▶ [DATA IN THIS EXERCISE]:
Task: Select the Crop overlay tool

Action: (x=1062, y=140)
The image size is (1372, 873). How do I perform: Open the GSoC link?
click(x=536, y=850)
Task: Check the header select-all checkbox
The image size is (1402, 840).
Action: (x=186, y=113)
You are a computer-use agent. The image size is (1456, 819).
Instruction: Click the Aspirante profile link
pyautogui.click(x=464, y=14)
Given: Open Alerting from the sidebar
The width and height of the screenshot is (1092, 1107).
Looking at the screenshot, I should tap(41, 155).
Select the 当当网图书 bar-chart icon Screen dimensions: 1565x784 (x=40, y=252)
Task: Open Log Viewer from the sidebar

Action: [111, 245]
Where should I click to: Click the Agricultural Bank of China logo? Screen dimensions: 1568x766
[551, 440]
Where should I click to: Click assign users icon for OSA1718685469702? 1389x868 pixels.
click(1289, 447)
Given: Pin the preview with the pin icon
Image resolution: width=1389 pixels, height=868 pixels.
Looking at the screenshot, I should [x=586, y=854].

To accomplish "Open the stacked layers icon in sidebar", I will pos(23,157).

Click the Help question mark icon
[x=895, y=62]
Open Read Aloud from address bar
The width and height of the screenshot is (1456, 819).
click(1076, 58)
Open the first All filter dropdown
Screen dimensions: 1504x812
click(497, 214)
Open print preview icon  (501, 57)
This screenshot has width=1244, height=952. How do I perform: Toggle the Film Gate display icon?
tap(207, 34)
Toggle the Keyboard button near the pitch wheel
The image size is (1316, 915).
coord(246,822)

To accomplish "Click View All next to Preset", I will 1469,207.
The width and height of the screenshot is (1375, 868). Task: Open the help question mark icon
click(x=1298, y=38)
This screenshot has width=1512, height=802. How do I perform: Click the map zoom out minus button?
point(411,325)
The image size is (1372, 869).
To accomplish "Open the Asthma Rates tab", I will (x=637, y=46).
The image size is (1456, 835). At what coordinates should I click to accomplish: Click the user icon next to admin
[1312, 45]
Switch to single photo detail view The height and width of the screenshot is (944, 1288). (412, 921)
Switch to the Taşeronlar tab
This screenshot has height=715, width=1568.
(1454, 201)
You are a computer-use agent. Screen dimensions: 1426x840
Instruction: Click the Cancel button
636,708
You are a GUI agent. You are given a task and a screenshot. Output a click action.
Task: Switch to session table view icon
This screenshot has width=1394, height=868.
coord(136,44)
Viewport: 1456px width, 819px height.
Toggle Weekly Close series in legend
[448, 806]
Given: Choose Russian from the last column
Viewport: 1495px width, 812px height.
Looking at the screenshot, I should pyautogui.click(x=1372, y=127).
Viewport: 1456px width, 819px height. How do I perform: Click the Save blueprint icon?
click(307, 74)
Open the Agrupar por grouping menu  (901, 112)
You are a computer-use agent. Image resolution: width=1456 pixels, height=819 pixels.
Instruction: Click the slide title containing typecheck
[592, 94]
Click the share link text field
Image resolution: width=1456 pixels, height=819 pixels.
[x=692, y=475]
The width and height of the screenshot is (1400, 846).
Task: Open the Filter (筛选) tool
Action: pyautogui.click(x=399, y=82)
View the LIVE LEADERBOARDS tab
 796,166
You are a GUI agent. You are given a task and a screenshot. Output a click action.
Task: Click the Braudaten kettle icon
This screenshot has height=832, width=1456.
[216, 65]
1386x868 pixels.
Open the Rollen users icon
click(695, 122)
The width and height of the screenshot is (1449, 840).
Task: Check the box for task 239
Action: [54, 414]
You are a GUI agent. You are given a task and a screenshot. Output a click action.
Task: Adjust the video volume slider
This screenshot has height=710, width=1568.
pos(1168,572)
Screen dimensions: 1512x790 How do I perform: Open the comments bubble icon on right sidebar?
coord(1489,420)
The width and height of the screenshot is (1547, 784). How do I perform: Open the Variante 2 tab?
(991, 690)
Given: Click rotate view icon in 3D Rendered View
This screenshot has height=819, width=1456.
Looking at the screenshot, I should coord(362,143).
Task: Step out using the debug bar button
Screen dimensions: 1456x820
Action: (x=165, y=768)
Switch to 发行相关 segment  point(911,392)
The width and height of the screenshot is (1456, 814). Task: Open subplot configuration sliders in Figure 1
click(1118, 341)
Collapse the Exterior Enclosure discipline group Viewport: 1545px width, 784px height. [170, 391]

▶ [GOAL OF THE EXERCISE]: Write down again, exactly as given, only the lines above that fall from the line with "Where should I click to: Click assign" to the line with "Open Read Aloud from address bar", inclusive.

▶ [WRITTEN RESPONSE]:
Where should I click to: Click assign users icon for OSA1718685469702? 1389x868 pixels.
click(1289, 447)
Given: Pin the preview with the pin icon
Image resolution: width=1389 pixels, height=868 pixels.
Looking at the screenshot, I should [x=586, y=854].

To accomplish "Open the stacked layers icon in sidebar", I will pos(23,157).

Click the Help question mark icon
[x=895, y=62]
Open Read Aloud from address bar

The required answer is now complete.